(SOURCE EXTRACT)

My First Homemade Basque Cheesecake Attempt
A personal baking diary about a first homemade Basque cheesecake, with cream cheese, whipping cream, eggs, lemon juice, sugar, parchment mishaps, Daiso packaging, a cracked cake, and a creamy final taste.
Homemade Basque Cheesecake

I did not know my first post would be about baking. I had baked scones sometimes, but this was my first cake, so I wanted to record it. I am a little tired of Instagram now. Anyway, start.

Ingredients Cream cheese Whipping cream Eggs, lemon juice, sugar

The road to failure started with the parchment paper. I stuck the parchment on carefully with butter and then tried to add the cream cheese. When I opened it, it turned out to be the kind you have to unwrap one by one. First mental breakdown. Why did I buy something like that and make myself unwrap every piece? I got annoyed from the start while opening them.



You can see why it was annoying, right?

Still, I worked hard to finish the batter, strained it, and carefully put it in the air fryer. Then I realized I was not going to eat all of it myself and should give it to someone. I started looking for packaging, but the pretty pulp lunch boxes were sold in packs of 50. So I headed straight to Daiso.

My cute dog slippers. These days they are essential for stepping outside: taking out recycling, walking Chorong, anytime. My shopping mate today was my younger sibling Choraeng.


After checking two large marts and finding nothing, Daiso appeared. The little one has gotten fluffy lately and is explosively cute.

They did not have exactly the lunch box I wanted, but I decided this one would be fine with cute parchment paper inside. The size was roomy, and since I was giving it to people around me, I was reasonably satisfied.

(TASK REQUIREMENTS)
1. Answer these questions about the cheesecake diary.
(a) What was annoying about the cream cheese once it was opened?
(b) What appliance did the batter go into after it was strained?
(c) Who came along on the shopping trip?
2. Carry on the cheesecake diary from its last sentence, keeping its casual first-person tone.

Saved data entries
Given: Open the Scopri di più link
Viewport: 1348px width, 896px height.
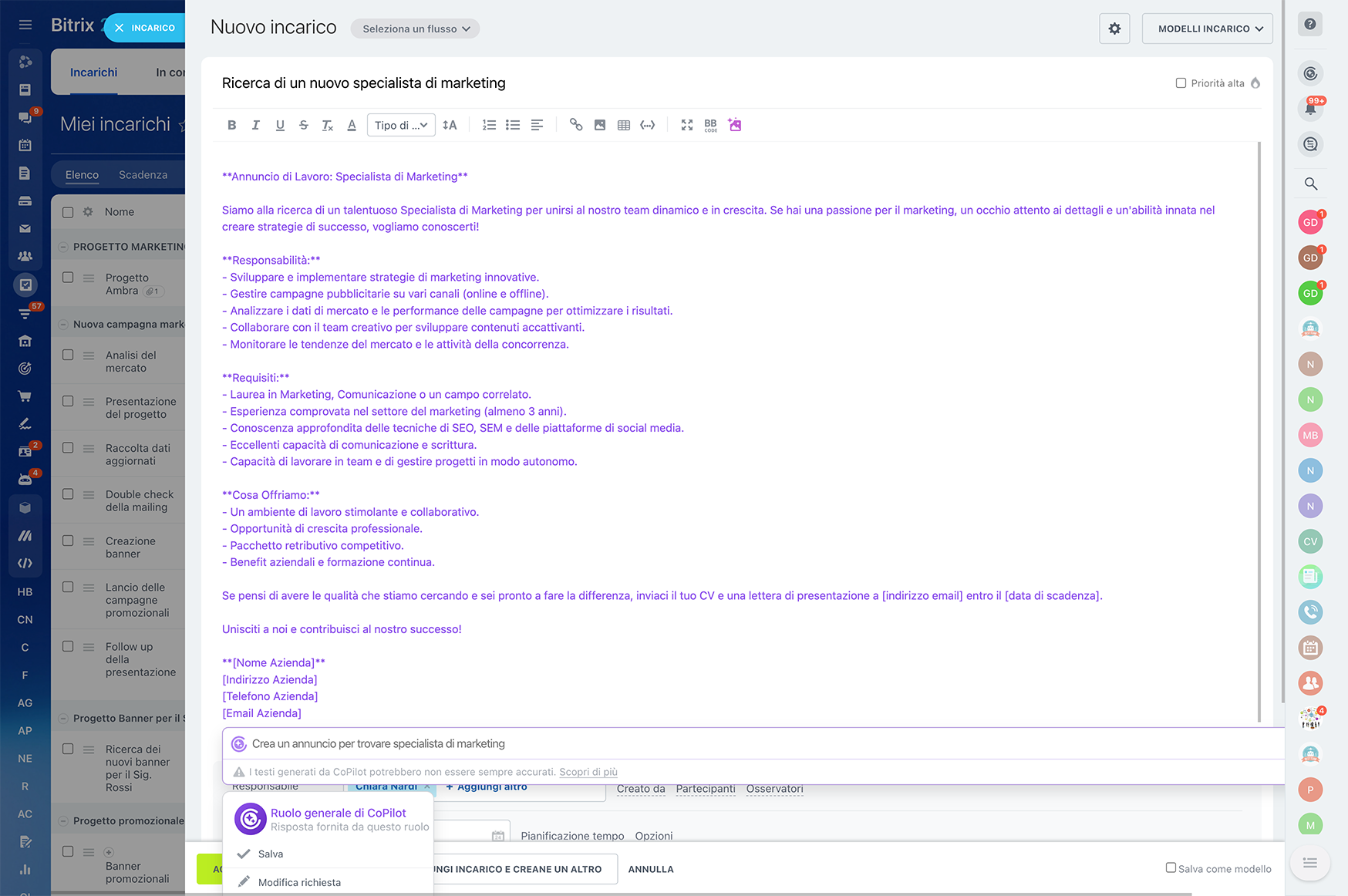Looking at the screenshot, I should 588,772.

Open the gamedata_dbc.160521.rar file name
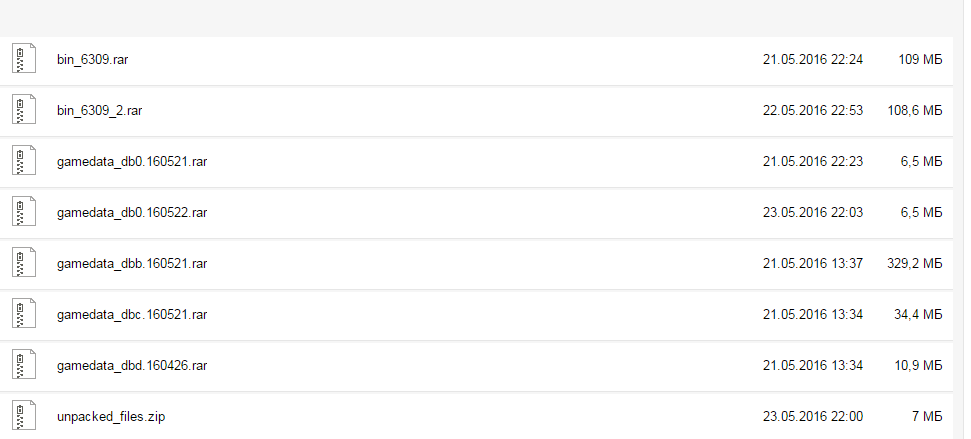(x=132, y=315)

(RESULTS FOR THE EXERCISE)
1.
(a) It was the kind that had to be unwrapped one piece at a time.
(b) The air fryer.
(c) The younger sibling, Choraeng.

2.
When I got home, the cake was nicely baked. Basque cheesecake tastes best when it is beautifully burnt. After letting it mature for about a day, I looked at it and thought it came out really well. I even wondered if I had some talent. Then I tried to remove the cake. I had trusted the advice that the parchment needed to be attached that way or the sides would not bake prettily, so I had worked hard on it. But when it was time to lift the cake out, I realized the problem. To remove it, I needed to grab the parchment and lift it out, but because the side and bottom parchment were separate, only the side parchment slipped out. Second mental breakdown. I could not flip the cheesecake over and tap it out easily. When I panicked and kept asking what to do, my mom said, just scoop it with a spoon. But I had even gone out to buy containers to give it as gifts.

In the end, I flipped it and tapped it out. Does everyone know how much my heart broke? About one-third broke while taking it out. I wanted to cry, but after I placed the pieces on top, they stuck together, which was at least a relief.

You can see the broken part in front, right? Anyway, I finished it, took photos, and tasted a bite. The inside was moist like cream and seriously delicious. I gave it to people around me, and I was grateful that everyone said it tasted good.
What should I try baking next?


The last shot is my little one wanting the cake.